Records for the task -
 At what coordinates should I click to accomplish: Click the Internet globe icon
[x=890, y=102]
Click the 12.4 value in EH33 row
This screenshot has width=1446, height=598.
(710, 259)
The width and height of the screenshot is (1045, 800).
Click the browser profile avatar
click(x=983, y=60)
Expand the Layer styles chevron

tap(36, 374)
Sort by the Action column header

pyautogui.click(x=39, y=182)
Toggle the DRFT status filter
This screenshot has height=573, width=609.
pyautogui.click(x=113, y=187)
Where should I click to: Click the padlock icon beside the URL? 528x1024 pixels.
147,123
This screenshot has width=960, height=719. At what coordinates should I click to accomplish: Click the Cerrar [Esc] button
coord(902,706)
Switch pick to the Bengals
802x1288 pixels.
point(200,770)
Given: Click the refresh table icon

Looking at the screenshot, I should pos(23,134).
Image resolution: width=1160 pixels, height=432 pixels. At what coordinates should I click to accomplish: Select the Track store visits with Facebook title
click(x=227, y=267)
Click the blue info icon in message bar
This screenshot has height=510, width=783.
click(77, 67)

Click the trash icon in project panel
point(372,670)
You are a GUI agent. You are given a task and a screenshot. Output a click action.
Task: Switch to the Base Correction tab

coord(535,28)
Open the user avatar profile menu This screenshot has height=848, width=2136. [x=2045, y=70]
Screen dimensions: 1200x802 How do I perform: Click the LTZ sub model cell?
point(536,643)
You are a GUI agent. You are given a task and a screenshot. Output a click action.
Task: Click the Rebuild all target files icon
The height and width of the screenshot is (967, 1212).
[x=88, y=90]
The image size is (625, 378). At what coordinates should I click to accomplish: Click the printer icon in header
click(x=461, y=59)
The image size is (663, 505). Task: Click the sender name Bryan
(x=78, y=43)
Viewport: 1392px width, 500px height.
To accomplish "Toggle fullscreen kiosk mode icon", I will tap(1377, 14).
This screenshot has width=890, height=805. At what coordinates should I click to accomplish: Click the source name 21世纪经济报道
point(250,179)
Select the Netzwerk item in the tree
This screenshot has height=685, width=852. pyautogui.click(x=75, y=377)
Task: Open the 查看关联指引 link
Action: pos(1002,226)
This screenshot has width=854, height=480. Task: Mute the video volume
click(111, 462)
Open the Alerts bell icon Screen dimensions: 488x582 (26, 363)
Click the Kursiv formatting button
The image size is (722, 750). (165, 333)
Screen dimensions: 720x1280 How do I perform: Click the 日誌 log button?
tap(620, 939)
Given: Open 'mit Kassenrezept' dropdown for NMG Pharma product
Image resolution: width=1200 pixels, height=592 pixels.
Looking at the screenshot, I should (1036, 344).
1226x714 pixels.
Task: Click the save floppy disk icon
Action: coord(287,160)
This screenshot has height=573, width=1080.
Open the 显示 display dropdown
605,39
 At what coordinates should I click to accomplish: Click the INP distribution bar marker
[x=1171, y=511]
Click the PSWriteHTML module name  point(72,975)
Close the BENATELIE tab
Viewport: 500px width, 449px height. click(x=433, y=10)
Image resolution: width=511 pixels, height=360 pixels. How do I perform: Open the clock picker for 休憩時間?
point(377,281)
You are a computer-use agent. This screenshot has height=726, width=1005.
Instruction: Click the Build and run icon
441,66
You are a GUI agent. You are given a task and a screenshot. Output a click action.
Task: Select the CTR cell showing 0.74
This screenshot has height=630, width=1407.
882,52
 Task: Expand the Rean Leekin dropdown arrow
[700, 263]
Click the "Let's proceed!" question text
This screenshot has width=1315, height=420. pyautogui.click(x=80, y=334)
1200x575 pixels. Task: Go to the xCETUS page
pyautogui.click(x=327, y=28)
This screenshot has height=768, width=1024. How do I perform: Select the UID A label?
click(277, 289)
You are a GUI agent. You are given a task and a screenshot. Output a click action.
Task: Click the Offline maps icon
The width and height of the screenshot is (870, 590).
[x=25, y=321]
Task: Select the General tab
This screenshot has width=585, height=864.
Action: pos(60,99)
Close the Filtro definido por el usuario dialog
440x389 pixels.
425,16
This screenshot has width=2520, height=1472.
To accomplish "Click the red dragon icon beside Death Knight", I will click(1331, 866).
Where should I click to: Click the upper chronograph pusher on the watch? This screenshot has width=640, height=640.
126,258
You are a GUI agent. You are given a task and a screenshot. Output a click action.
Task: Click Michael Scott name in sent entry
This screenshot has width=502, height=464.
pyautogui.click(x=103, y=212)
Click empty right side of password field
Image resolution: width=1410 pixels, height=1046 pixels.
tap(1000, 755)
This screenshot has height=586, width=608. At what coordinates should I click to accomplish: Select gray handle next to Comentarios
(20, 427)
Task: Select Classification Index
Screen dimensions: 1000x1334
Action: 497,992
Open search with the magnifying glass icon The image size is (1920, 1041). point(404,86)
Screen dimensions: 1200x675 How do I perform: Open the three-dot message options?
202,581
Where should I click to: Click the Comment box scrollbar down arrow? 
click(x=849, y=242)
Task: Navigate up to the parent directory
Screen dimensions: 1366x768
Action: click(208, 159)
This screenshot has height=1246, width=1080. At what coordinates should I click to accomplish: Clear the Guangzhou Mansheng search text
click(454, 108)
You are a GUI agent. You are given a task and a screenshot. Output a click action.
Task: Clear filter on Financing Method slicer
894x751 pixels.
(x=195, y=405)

Work task - Give back exactly the lines above starting at the line where "Click the trash icon in project panel" appears and ending at the line where "Task: Click the Rebuild all target files icon" appears, both included, with no other lines.

Task result -
Click the trash icon in project panel
point(372,670)
You are a GUI agent. You are given a task and a screenshot. Output a click action.
Task: Switch to the Base Correction tab

coord(535,28)
Open the user avatar profile menu This screenshot has height=848, width=2136. [x=2045, y=70]
Screen dimensions: 1200x802 How do I perform: Click the LTZ sub model cell?
point(536,643)
You are a GUI agent. You are given a task and a screenshot. Output a click action.
Task: Click the Rebuild all target files icon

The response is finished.